As a fantasy/scifi reader, I get sucked into a lot of series. From the age of about 8, my years were partly defined by what I was waiting for (don’t judge me): the next Alanna book, the next Deverry book, the next Malloreon book, the next Wheel of Time book.

Some of these lived up to my expectations. Some didn’t. Sometimes, it wasn’t even the writer’s fault: in the first UK edition of Sorceress of Darshiva, some clever soul at the publishing house – presumably – had replaced a good god’s name with that of a minor villain from the Belgariad, which was distracting. Worse, my edition of Polgara the Sorceress had a chunk of chapters bound into it twice (and the chapters which should have been there weren’t included at all). I was already finding Eddings repetitive – this took it a step too far.

Usually though, it’s entirely on the author or on me. It’s either not very good, or it’s just not my cup of tea – or it takes so long for the series to progress that it becomes a cup of tea I find too cold to drink. So, what will I – and won’t I – be reading to completion?

A Song of Ice and Fire – George R R Martin

I don’t know whether I’ll ever finish this series. HBO did a sufficiently good job, and I found A Feast For Crows and A Dance With Dragons incredibly frustrating as they were soooo slooooow (also: ironborn. I don’t care. Sail away). There’s a chance I’ll watch the final season of the show and never bother. On the other hand, rushing out to buy the next volume on release is so ingrained in my soul that I might just do on reflex. Assuming it ever gets written.

The Wheel of Time – Robert Jordan (& Brandon Sanderson)

I know, I know – I spent my teenage years pining for the next book to come out. And the series is now complete, and I haven’t finished it yet. Like A Song of Ice and Fire, I grew tired of the slow plot progression – and the endless procrastination introduction of new subplots – long before Jordan died. Then I found Sanderson’s prose style jarring. In the end, I decided it wasn’t worth the effort and read a Wikipedia recap. I have no regrets.

The Kingkiller Chronicle – Patrick Rothfuss

This one suffered from being overhyped. So many people raved about it I was expecting… more. Don’t get me wrong, it was fine – it whiled away the time during a lull in other series I loved – but fine was as far as I went. I liked The Wise Man’s Fear a good deal less, and I can’t imagine I’ll bother with the rest unless I somehow clear my TBR and find myself with nothing else to read. And I can’t imagine that.

The Left Hand of God – Paul Hoffman

I’d actually more or less forgotten this book until @arubunwritten linked to my evisceration review the other day. Suffice to say I found no redeeming features in the first book, although my review makes me chuckle so I guess there’s that. I still haven’t read the Wikipedia summaries to see how the series ends (…and I still don’t care).

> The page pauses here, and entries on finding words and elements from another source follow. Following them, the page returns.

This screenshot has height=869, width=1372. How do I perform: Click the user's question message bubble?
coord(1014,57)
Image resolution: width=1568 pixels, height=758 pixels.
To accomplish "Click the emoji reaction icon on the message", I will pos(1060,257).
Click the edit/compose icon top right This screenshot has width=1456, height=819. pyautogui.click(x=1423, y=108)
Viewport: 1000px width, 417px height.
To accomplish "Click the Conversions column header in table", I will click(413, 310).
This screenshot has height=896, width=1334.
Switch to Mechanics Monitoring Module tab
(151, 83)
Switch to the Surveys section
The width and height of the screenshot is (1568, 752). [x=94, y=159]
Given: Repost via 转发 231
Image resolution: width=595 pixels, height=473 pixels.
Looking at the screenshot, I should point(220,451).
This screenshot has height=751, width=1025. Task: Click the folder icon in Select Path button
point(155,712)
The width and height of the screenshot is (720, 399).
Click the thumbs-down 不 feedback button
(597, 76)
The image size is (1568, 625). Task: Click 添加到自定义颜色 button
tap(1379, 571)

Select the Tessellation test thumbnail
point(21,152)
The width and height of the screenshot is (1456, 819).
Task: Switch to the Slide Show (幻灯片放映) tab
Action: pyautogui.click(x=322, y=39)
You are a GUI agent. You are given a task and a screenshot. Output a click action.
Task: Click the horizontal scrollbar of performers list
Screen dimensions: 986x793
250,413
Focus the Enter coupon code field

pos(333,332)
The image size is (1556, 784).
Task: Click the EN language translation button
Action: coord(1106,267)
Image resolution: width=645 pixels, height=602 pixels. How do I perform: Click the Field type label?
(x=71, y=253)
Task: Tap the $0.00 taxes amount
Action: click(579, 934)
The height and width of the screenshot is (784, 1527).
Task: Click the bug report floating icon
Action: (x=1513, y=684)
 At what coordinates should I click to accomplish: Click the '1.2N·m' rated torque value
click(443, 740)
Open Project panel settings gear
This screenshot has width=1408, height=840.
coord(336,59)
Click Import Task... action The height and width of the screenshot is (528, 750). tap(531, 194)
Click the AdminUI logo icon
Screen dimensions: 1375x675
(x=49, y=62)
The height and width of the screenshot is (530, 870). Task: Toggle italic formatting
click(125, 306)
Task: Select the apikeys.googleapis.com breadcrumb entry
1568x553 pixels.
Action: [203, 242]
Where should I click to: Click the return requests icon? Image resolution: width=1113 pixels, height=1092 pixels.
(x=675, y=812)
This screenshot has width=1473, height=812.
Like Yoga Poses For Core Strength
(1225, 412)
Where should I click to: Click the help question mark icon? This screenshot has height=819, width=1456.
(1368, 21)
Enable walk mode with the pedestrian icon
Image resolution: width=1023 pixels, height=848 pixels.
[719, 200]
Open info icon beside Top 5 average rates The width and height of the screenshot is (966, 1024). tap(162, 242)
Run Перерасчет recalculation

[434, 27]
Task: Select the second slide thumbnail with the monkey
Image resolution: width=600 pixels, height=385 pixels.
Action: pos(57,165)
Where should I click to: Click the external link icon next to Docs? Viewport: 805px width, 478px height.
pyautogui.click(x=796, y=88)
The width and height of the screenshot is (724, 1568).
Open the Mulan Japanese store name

But that’s enough grouching about books I don’t think I’ll give more time to. What about ones that I’ll definitely be reading – however long it takes for the next one to come out?

Who knows how long it will take Scott Lynch to finish the Gentleman Bastards sequence? Who cares? I will be here and happy any time another Locke Lamora book drops into my lap.

Jen Williams’s glorious scifi/fantasy cross-over epic The Winnowing Flame trilogy is nearly complete and I’ll be here to the bittersweet end (I can’t see how it can end happily, and I am girding my feelings to withstand the devastation); and I understand the end is nearly in sight for James S A Corey’s The Expanse, one of my favourite discoveries last year (no I don’t know why it took me so long to read it either).

I have no idea whether Adam Rakunas will be penning the further adventures of Padma Mehta, but I dearly hope so – there’s plenty of mileage (and rum) left in his space opera of alcohol production and labour relations. Likewise I’ll be desperately disappointed if there are no more tales from Paul Cornell of English rural witchcraft.

I’m reassured there will be at least two more PC Grant books, a series which has only got better the longer it has gone on; and I’ll be cheerleading for Aliette de Bodard’s gothic vision of alternate Paris for as long as she cares to keep writing about the doings of fallen angels and dragons.

J Y Yang has done more than enough to keep me avidly following their silkpunk novellas (next up: The Descent of Monsters), just as Gareth L Powell has me completely sold on the future adventures of the Trouble Dog and her crew. I didn’t expect to enjoy Godblind, but am sold in spite of myself, so I shall certainly be picking up the sequel Darksoul when it comes out this summer. It just goes to show that no matter how certain you are of your tastes, the right story by the right author can get you to reconsider.

What other series would you recommend to me?